Lieb-Schultz-Mattis, Luttinger, and 't Hooft -- anomaly matching in lattice systems
Meng Cheng, Nathan Seiberg
TL;DR
The paper reframes LSM-type theorems and Luttinger constraints as ’t Hooft anomaly matching conditions in lattice 1+1d systems, using flat background gauge fields and topological defects to probe anomalous symmetry actions. It develops a general lattice framework for twisting in space and time, identifies emanant symmetries arising from lattice translations, and demonstrates how these anomalies constrain low-energy spectra and defect dynamics.
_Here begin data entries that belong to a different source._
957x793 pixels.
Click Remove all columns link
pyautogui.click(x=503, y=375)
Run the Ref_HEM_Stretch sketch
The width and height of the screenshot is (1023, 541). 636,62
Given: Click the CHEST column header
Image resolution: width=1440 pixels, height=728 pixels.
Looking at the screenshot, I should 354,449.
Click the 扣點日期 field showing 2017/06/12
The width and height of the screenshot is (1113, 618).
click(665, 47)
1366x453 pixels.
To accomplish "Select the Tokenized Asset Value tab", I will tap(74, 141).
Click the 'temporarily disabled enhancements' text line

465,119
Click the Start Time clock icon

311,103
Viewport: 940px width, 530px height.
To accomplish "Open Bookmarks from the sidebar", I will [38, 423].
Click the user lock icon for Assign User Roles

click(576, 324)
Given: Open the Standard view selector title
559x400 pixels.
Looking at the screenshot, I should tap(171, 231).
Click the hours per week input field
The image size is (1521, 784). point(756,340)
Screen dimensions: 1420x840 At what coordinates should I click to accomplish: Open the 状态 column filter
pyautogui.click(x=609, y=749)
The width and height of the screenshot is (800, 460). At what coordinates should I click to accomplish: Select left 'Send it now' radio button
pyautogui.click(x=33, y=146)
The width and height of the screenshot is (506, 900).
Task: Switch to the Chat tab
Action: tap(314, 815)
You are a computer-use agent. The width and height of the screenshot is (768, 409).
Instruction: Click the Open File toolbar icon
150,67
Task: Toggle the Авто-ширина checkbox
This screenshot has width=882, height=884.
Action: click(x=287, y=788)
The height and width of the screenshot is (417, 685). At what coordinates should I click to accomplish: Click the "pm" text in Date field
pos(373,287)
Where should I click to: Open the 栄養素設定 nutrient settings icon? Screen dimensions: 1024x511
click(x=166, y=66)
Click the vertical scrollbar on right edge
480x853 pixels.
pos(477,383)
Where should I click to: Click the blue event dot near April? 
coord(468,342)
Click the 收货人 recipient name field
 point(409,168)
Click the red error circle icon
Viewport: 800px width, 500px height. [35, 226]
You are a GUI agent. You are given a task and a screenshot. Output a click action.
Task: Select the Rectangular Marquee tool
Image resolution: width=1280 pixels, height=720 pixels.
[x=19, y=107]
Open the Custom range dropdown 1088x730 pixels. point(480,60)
By constructing explicit lattice models with anomalous internal symmetries and connecting them to the continuum c=1 compact boson, the authors unify known results and produce new lattice realizations that flow to the same IR theory for all radii, with precise T-duality structures. The work further generalizes to Z_n emanant symmetries from lattice translations, analyzes SU(n) spin chains, and shows how Luttinger-type constraints emerge from anomaly considerations, providing exact correspondences between UV lattice data and IR continuum data, including lattice momenta and defect spectra.
Abstract
We analyze lattice Hamiltonian systems whose global symmetries have 't Hooft anomalies. As is common in the study of anomalies, they are probed by coupling the system to classical background gauge fields. For flat fields (vanishing field strength), the nonzero spatial components of the gauge fields can be thought of as twisted boundary conditions, or equivalently, as topological defects. The symmetries of the twisted Hilbert space and their representations capture the anomalies. We demonstrate this approach with a number of examples. In some of them, the anomalous symmetries are internal symmetries of the lattice system, but they do not act on-site. (We clarify the notion of "on-site action.") In other cases, the anomalous symmetries involve lattice translations. Using this approach we frame many known and new results in a unified fashion. In this work, we limit ourselves to 1+1d systems with a spatial lattice. In particular, we present a lattice system that flows to the $c=1$ compact boson system with any radius (no BKT transition) with the full internal symmetry of the continuum theory, with its anomalies and its T-duality. As another application, we analyze various spin chain models and phrase their Lieb-Shultz-Mattis theorem as an 't Hooft anomaly matching condition. We also show in what sense filling constraints like Luttinger theorem can and cannot be viewed as reflecting an anomaly. As a by-product, our understanding allows us to use information from the continuum theory to derive some exact results in lattice model of interest, such as the lattice momenta of the low-energy states.